* START Source document *

Tammy Swift / The Forum

Whether you use the Land O'Lakes method or Martinez's method, these tips might help:

  • Sift the powdered sugar before mixing it so you don’t get clumps.
  • If using more than one color, pay attention to how you place them. Red and green actually turn brown when mixed. Ho-ho-horrible.
  • After three or four dunks in the color-swirled icing, the colors will become too muddled to create a clear marbled effect. Dispose of that icing and create a new pool of white with colored-icing accents. 
  • Although the Land O’ Lakes recipe calls for royal icing, I followed the technique using Martinez’s icing recipe — and it worked well.

Time-Saving Marbled Cookie Icing Technique

Adapted from and Rick Martinez’s Tie-Dye Cookie Glaze

Favorite cookies, cooled

2 cups powdered sugar, sifted

5-6 tablespoons whole milk

¼ teaspoon kosher salt

½ teaspoon clear vanilla extract (or any favorite flavoring)

* END Source document *
* START Records provided *

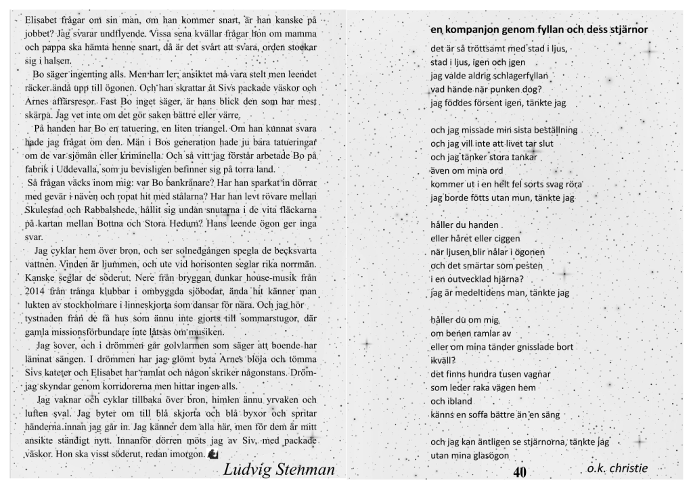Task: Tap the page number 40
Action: [x=520, y=471]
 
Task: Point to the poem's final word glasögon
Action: [x=485, y=456]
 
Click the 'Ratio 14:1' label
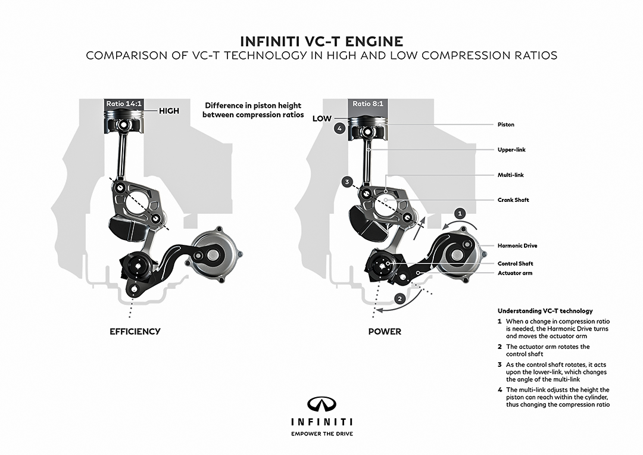pyautogui.click(x=124, y=104)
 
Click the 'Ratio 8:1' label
pyautogui.click(x=369, y=104)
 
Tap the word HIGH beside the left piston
pyautogui.click(x=169, y=111)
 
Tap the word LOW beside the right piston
pyautogui.click(x=322, y=119)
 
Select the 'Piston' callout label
pyautogui.click(x=505, y=125)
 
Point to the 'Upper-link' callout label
pyautogui.click(x=511, y=150)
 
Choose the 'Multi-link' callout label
pyautogui.click(x=510, y=175)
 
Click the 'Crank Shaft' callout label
pyautogui.click(x=513, y=200)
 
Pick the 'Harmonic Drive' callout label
pyautogui.click(x=517, y=245)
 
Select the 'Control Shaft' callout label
pyautogui.click(x=515, y=263)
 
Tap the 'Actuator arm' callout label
pyautogui.click(x=515, y=273)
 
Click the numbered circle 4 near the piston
pyautogui.click(x=340, y=129)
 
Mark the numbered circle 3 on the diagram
pyautogui.click(x=347, y=181)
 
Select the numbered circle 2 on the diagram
pyautogui.click(x=401, y=297)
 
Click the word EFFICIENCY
pyautogui.click(x=135, y=332)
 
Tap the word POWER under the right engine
pyautogui.click(x=385, y=332)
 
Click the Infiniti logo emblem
pyautogui.click(x=322, y=404)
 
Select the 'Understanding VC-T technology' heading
pyautogui.click(x=545, y=311)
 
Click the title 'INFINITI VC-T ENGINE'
pyautogui.click(x=322, y=41)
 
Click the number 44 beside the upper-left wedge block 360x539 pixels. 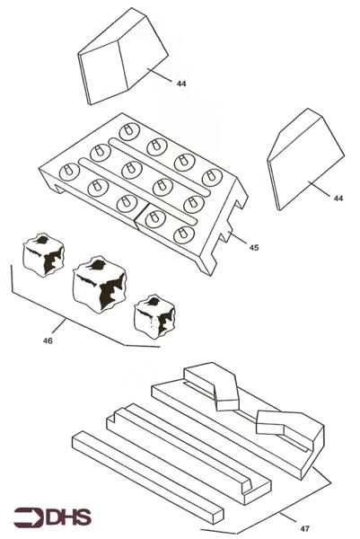coord(182,84)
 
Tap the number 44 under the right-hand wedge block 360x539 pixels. coord(338,198)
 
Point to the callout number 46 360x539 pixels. coord(48,340)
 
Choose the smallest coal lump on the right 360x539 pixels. coord(154,318)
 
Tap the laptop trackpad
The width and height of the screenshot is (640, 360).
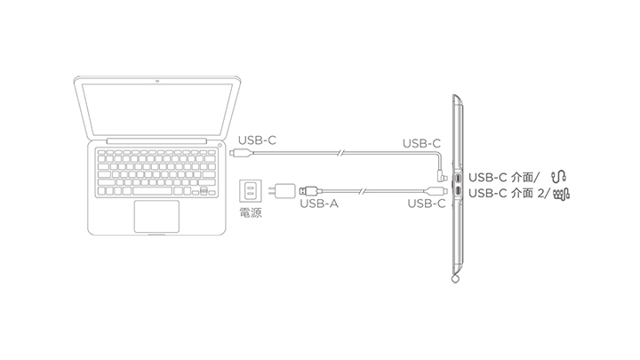point(156,216)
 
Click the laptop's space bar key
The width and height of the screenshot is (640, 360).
point(153,190)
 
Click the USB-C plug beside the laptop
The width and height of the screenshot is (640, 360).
point(233,154)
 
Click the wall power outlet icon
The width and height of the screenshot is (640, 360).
point(250,191)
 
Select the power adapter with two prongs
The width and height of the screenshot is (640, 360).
point(285,191)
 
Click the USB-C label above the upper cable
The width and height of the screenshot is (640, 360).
point(421,142)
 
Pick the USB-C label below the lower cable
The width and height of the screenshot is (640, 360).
point(426,204)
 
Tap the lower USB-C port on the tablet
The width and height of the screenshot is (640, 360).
point(457,189)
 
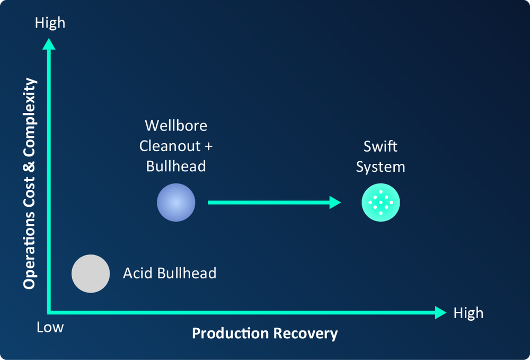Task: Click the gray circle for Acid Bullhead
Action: click(91, 274)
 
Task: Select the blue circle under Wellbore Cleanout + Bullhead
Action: click(176, 203)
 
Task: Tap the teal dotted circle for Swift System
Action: click(381, 203)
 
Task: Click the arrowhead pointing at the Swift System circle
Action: click(335, 203)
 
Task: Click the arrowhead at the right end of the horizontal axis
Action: click(440, 313)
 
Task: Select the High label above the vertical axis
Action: click(50, 23)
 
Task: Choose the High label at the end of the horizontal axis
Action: click(469, 313)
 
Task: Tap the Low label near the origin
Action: click(50, 327)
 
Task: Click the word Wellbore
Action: click(176, 126)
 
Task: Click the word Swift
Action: click(381, 146)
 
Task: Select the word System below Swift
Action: click(381, 166)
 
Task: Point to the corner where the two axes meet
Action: click(49, 313)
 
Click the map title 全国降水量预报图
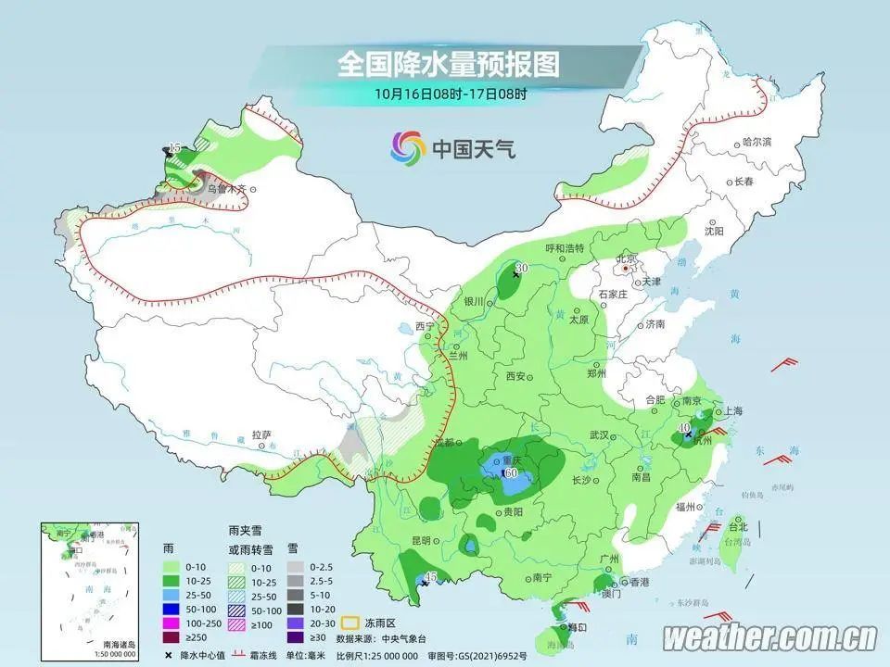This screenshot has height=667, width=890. [449, 65]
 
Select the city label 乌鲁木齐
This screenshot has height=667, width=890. [227, 189]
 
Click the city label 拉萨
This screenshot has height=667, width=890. [261, 434]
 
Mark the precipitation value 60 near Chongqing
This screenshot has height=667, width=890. [511, 472]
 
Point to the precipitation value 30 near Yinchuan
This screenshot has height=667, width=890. [521, 268]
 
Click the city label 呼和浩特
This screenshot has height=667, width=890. [565, 248]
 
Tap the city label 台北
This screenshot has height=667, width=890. [738, 527]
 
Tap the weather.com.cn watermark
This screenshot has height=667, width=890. [770, 637]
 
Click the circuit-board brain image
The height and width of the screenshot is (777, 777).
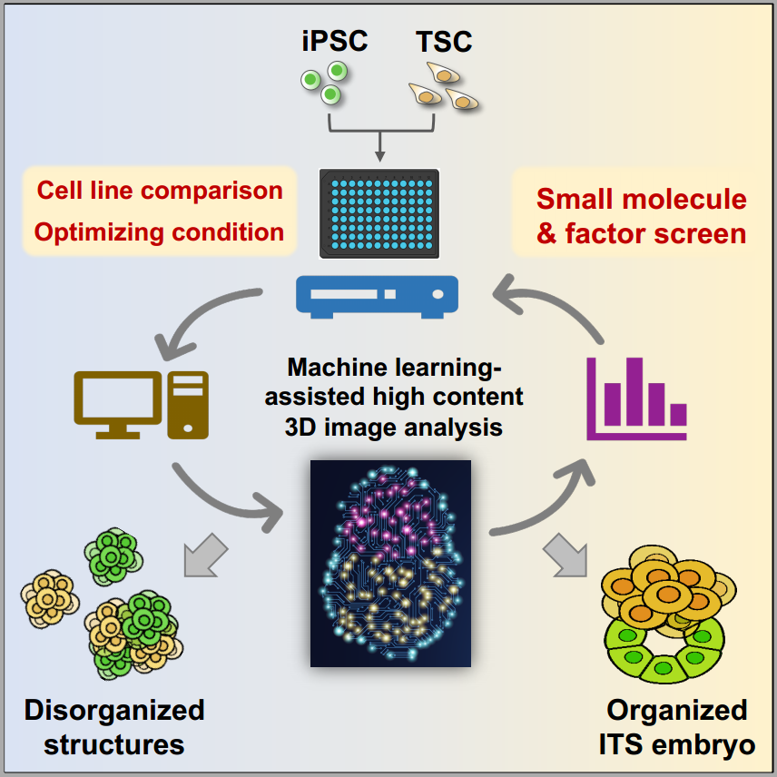[390, 563]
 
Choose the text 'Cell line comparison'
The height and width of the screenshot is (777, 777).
[160, 191]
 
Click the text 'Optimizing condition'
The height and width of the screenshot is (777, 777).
[160, 231]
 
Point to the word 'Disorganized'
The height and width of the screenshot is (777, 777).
[114, 709]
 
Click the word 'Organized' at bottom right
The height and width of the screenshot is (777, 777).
[677, 709]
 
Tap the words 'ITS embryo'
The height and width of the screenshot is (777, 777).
[676, 745]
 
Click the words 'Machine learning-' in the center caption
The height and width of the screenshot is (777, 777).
[394, 368]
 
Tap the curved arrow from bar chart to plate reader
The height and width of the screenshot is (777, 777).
[563, 309]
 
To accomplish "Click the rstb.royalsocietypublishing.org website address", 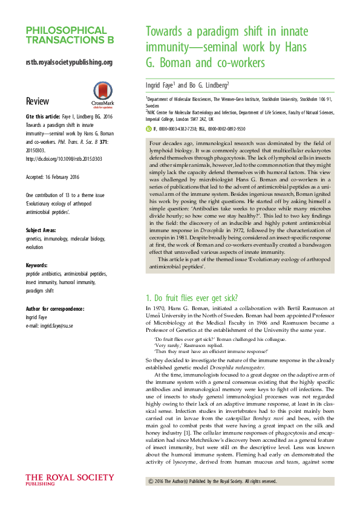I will pyautogui.click(x=69, y=62).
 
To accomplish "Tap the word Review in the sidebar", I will pyautogui.click(x=38, y=100).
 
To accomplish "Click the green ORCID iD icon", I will pyautogui.click(x=150, y=129).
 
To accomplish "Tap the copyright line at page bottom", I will pyautogui.click(x=212, y=481).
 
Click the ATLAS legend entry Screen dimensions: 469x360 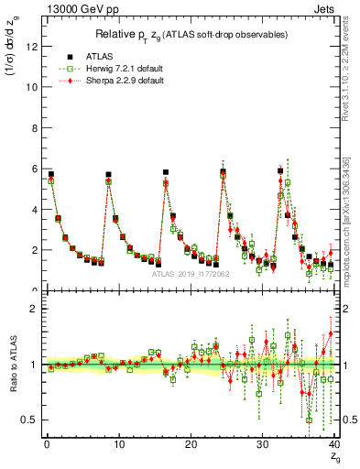(x=99, y=54)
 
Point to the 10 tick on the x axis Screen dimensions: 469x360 (x=118, y=444)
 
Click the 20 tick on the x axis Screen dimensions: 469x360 (x=191, y=444)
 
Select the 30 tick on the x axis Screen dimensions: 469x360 (x=263, y=444)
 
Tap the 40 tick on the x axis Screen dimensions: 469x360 (x=334, y=444)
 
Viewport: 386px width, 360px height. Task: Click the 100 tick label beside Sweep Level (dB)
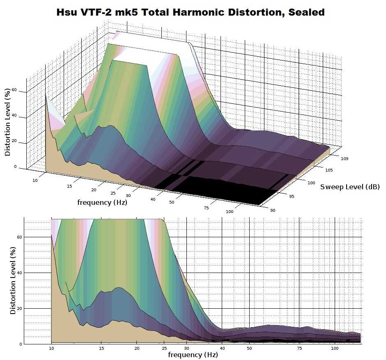coord(311,183)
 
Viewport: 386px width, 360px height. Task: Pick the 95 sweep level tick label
coord(292,196)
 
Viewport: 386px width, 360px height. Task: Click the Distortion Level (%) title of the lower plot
coord(13,280)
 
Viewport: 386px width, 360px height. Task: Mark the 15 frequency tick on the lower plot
coord(101,349)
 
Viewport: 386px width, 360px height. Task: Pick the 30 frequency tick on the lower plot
coord(186,349)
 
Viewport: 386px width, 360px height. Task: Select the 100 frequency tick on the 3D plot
coord(229,211)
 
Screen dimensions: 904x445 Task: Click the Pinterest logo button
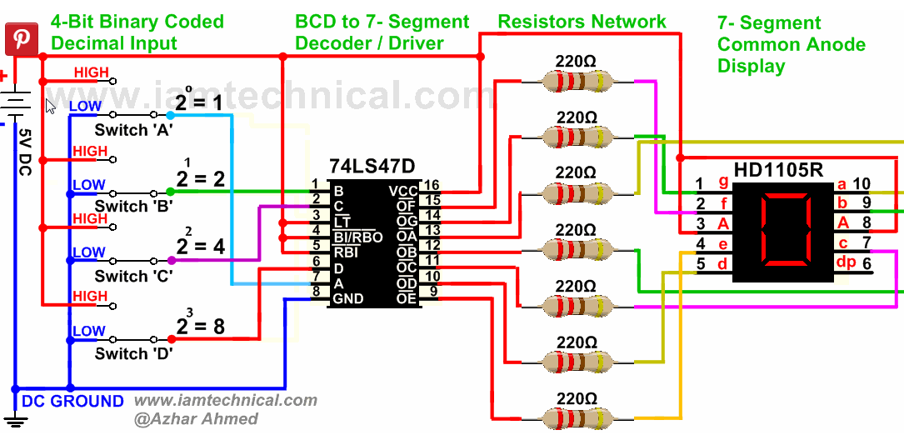[22, 39]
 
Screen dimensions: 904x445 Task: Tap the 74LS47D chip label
[372, 167]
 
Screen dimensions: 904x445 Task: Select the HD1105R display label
[777, 170]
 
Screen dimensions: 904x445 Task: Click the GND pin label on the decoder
[347, 298]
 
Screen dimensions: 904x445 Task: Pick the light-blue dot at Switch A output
[170, 115]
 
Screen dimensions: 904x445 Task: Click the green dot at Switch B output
[170, 192]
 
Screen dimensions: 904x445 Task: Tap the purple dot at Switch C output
[171, 261]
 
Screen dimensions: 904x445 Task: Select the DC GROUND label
[72, 401]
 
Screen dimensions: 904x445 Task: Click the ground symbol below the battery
[16, 423]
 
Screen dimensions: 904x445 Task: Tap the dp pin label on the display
[846, 262]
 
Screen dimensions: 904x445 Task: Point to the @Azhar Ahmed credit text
[196, 418]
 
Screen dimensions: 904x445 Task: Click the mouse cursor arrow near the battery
[50, 106]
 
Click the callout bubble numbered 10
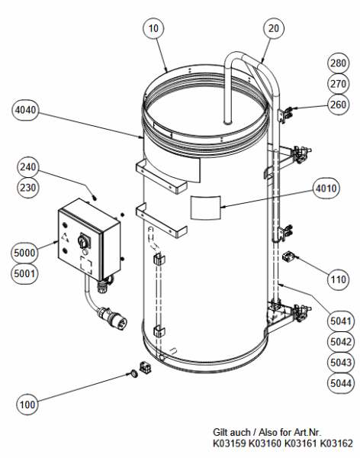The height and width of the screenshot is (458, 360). click(153, 28)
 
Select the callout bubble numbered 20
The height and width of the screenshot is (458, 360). click(272, 28)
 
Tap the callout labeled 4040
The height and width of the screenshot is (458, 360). click(27, 111)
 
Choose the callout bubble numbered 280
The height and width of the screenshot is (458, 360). click(338, 63)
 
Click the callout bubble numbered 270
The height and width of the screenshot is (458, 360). click(338, 83)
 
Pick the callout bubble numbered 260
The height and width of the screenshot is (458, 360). click(338, 104)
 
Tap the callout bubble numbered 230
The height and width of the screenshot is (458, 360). click(27, 187)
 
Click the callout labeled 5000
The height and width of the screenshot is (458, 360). click(25, 252)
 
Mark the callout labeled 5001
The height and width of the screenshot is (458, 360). click(25, 273)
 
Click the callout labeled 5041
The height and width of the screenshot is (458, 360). click(338, 321)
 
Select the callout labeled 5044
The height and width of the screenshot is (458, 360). click(338, 382)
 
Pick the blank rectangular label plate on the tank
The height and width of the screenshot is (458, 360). click(204, 205)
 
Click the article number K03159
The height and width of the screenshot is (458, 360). click(230, 443)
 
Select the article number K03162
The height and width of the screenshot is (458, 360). click(336, 443)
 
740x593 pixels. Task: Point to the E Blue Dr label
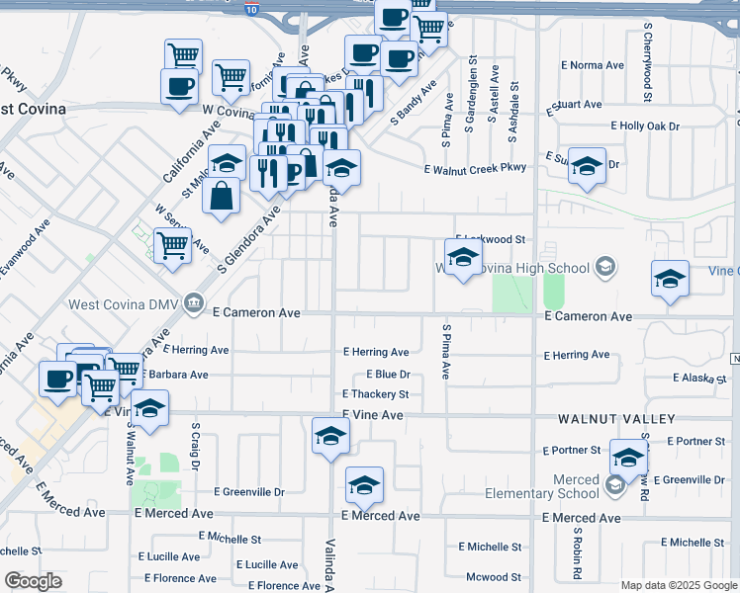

* END Records provided *

* **Description of the task**
Continue the marbled cookie icing text from the point where it stops, picking up after the final ingredient line.

* **Task result**
Gel food coloring, in preferred colors

  1. Place baking racks on top of waxed paper or cookie sheets to catch icing drips.
  2. Mix powdered sugar with milk, salt and extract; whisk until smooth. Mixture should be as thick as heavy cream. If it’s too thin, add more powdered sugar, a teaspoon at a time. 
  3. Spoon ½ cup of plain icing into a shallow bowl that is wide enough for dunking cookies. Place 2 to 3 drops of gel food coloring on the surface of the icing and swirl gently with a knife or bamboo skewer to create a design.
  4. Grab a cookie by the sides and gently dip the top of the cookie into the marbled royal icing. Let the excess icing drip into a spare bowl or onto a  square of waxed paper. Quickly turn the cookie upright and place onto a cooling rack. Important note: Letting the icing drip onto waxed paper instead of back into the bowl might seem like a messy and unnecessary step. However, this is key to making perfectly marbled cookies every time.
  5.  You can help the design along by tipping the cookie in different directions or even creating additional patterns with a toothpick dipped in icing and food coloring. If the effect isn’t something you like, you can wipe off the wet icing with a paper towel and start over. Place finished cookie on baking rack to dry.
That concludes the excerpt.